Venticinque giorni di viaggio, diciotto effettivi di pedalate, una conoscenza che continua e si intensifica col passare dei chilometri, con l’adattarsi alle reciproche esigenze che sono, poi, la cifra di un viaggio condiviso: Stefania che in bicicletta non si ferma mai, nei tratti più difficili aspetta Eleonora, torna indietro, “a prenderla”, quando la sua handbike rende più difficoltosa la percorrenza, Eleonora che non dubita nemmeno per un momento del fatto che ce la faranno, che arriveranno, che spinge con in quelle braccia una forza assurda e che, per ogni problema, vede solo la soluzione.

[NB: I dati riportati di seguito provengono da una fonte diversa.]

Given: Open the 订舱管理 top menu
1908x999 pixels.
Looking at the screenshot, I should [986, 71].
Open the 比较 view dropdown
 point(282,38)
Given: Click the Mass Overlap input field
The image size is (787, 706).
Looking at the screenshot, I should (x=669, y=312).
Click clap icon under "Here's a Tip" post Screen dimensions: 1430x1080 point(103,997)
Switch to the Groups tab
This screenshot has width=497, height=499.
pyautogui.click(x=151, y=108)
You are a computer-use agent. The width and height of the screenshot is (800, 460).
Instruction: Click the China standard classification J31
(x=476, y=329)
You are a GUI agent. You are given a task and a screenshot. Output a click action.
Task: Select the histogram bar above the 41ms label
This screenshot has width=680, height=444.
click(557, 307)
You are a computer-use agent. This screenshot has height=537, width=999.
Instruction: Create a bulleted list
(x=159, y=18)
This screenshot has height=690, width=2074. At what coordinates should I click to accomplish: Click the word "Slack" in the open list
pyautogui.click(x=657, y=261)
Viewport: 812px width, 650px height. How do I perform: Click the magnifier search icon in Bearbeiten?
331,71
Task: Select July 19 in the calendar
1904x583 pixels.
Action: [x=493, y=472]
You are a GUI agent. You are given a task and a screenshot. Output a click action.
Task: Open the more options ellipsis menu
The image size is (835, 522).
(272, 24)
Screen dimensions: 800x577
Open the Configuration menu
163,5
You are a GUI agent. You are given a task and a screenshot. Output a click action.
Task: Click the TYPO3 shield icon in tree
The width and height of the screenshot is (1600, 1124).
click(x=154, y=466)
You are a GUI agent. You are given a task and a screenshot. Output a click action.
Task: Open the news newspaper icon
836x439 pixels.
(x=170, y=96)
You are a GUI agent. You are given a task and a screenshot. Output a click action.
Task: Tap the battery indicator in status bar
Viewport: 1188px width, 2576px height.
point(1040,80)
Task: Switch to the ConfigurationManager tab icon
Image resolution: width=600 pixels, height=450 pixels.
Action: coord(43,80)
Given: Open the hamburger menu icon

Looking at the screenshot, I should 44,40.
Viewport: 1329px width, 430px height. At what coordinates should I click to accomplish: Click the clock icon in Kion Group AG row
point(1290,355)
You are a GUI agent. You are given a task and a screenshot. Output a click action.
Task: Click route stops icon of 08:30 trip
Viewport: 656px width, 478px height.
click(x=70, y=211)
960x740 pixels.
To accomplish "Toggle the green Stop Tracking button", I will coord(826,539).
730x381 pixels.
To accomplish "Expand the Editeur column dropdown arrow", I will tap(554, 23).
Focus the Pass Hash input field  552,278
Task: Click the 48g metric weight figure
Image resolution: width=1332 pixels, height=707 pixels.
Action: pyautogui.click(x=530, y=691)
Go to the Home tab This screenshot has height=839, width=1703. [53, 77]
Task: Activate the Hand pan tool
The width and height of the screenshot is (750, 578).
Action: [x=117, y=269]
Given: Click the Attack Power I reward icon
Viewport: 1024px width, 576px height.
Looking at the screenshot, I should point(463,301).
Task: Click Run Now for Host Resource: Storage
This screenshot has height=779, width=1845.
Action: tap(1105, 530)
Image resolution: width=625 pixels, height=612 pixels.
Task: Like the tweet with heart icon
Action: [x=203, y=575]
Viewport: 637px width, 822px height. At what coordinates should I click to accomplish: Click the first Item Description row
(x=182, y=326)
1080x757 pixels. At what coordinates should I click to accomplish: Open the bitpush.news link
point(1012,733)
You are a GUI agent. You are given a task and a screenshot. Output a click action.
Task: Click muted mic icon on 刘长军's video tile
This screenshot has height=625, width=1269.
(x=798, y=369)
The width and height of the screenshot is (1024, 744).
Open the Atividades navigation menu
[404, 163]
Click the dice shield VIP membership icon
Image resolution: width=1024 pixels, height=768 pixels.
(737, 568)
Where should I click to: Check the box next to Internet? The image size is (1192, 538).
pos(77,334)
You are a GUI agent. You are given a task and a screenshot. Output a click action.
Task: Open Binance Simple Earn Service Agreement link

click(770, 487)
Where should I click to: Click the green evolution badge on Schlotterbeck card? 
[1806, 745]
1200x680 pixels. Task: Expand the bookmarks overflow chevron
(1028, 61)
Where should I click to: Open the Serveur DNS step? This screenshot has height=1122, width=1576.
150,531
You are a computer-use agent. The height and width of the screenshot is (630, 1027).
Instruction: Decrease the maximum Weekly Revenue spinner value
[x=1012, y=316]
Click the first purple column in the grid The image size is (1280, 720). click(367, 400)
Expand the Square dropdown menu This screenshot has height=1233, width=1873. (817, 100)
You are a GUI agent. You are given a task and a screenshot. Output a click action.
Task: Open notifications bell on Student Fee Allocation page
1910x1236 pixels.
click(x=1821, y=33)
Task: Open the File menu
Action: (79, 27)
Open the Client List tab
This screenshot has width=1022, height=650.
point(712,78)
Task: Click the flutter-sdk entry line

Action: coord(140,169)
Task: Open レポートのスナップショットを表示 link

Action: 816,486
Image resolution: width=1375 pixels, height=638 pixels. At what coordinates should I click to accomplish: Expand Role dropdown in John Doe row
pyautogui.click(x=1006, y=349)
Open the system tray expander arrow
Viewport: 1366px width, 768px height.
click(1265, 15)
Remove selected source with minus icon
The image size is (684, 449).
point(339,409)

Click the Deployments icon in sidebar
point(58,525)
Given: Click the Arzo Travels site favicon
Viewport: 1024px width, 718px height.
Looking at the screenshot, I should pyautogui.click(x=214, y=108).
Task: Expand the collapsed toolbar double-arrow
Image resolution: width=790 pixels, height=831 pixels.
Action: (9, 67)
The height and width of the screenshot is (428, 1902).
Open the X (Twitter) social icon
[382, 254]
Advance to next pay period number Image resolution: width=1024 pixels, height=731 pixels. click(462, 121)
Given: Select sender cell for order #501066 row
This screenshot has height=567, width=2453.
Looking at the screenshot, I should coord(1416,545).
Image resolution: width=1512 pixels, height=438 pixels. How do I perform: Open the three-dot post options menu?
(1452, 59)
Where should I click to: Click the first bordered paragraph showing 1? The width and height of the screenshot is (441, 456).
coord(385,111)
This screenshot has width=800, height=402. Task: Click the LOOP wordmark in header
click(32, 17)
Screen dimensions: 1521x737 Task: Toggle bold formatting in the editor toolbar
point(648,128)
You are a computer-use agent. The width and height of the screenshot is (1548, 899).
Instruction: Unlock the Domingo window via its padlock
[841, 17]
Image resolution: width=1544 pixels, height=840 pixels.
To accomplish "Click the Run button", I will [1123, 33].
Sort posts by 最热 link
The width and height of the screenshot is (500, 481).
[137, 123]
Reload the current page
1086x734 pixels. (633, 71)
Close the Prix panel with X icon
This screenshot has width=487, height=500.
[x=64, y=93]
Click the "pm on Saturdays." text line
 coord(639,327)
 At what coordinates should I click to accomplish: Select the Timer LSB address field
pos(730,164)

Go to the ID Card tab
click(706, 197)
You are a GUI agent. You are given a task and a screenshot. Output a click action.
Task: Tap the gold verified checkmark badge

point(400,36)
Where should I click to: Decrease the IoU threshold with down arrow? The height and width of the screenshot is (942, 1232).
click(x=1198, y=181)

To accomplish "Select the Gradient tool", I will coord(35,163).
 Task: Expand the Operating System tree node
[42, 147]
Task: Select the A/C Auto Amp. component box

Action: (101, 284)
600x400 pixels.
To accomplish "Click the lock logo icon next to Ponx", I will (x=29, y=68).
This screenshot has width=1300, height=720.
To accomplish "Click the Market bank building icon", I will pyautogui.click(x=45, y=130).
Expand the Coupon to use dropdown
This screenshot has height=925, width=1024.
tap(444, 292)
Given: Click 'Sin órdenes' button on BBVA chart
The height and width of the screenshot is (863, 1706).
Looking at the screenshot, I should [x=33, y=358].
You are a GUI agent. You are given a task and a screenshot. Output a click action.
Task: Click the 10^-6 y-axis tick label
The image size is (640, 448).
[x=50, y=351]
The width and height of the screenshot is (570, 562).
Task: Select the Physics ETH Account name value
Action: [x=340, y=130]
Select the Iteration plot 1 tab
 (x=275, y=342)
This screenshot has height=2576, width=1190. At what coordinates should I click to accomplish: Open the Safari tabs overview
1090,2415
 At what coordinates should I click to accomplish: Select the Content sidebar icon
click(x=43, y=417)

Eleonora e Stefania, due donne in viaggio, che, alle Torri del Paine, si sentono immerse in un quadro: il verde acceso della vegetazione, il blu cobalto del cielo e il ghiaccio così bianco da sembrare una meringa.
Anche il ritorno a casa è una scoperta, anzi, una riscoperta: delle proprie comodità, delle proprie piccole abitudini, che ora hanno ancor più valore, proprio perché si è vissuto altro, si è appreso altro.
Eleonora sorride, ride di gusto e riprende a parlare: «Partite, senza paura. Solo provandoci, scoprirete quanto è bello sapere di esserci riusciti». Quella bellezza che prende il nome di stupore, di meraviglia.